There are people who have already managed to download the smaller version on a Rapsberry Pi. There are many things being done, many experiments with Deepseek. There are some American companies, such as Perplexity, that are already beginning to offer
the Deepseek model in the United States as one of the model options you can use when you do a content search in Perplexity. Microsoft has also incorporated DeepSeek to your Azure cloud so that any company can use them in their developments.

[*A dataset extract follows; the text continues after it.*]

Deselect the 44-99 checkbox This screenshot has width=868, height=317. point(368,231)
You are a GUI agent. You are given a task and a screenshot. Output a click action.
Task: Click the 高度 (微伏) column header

The only requirement you have to do what you want with DeepSeek, Even marketing it is citing the origin of the model. Many people are concerned that DeepSeek censors and that we send our data through DeepSeek
to China. Is this true? We have to differentiate two things. On the one hand, we have to differentiate between deepseek.com, the website through which we can make queries to Deepseek and the application that Deepseek has on both Android and iPhone. We have to differentiate
on the one hand when we access Deepseek through its own services, whether through its website and its application, and when we access Deepseek through other services. I mentioned before that DeepSeek is an open source technology and therefore
This allows anyone to download DeepSeek on a computer, server or on a cloud server. So, making this differentiation previously, if you use the service.com or the DeepSeek application, you are sending information to their servers
and you are sending a lot of information, because every query we make to DeepSeek or any Another model of artificial intelligence involves many words. We do very elaborate consultations, We ask you very intimate questions, we can even ask you questions that affect
our company or our business. We can upload the balance sheet of our company or the list of customers. If we do that through dot com or deepseek, deepseek or apps from DeepSeek, we are sending all that information to China and the Chinese government has permission
legal express to save and use all that data. Therefore, it would be very prudent to companies and institutions prohibit access to the .com or the DeepSeek application within their corporate networks. Additionally, some .com and app queries are censored and
Deepseek is not responding. Up to 1,500 questions have been detected that Deepseek does not want to answer. Is hyper-known that does not respond to any queries about what happened in Tiananmen Square, does not respond to questions about members of the Chinese Communist Party or tells you the version
of the Communist Party on Taiwan's status as an independent country. I mean, that what Deepseek offers us through its dot com and its applications is the same as offers DeepSeek to its users in China. And you know that in China there is a version
restricted Internet that does not allow the use of YouTube, nor does it allow the use of Facebook and that also imposes a wall that makes all communications between users through the Internet and all the information that a user consumes through the Internet
In China, it is controlled by the government. But if you use DeepSeek locally, on your computer or through a supplier outside of China, you are not sending any data to China
and restrictions on questions can also be eliminated. Who wins with DeepSeek and who loses with DeepSeek? Who wins?
China wins, which shows that it has the human talent and the necessary training to be at a very advanced level
in the field of artificial intelligence. Not only does he have the talent, but he also has the ingenuity to bypass the restrictions that the United States has put to use the most advanced NVIDIA chips.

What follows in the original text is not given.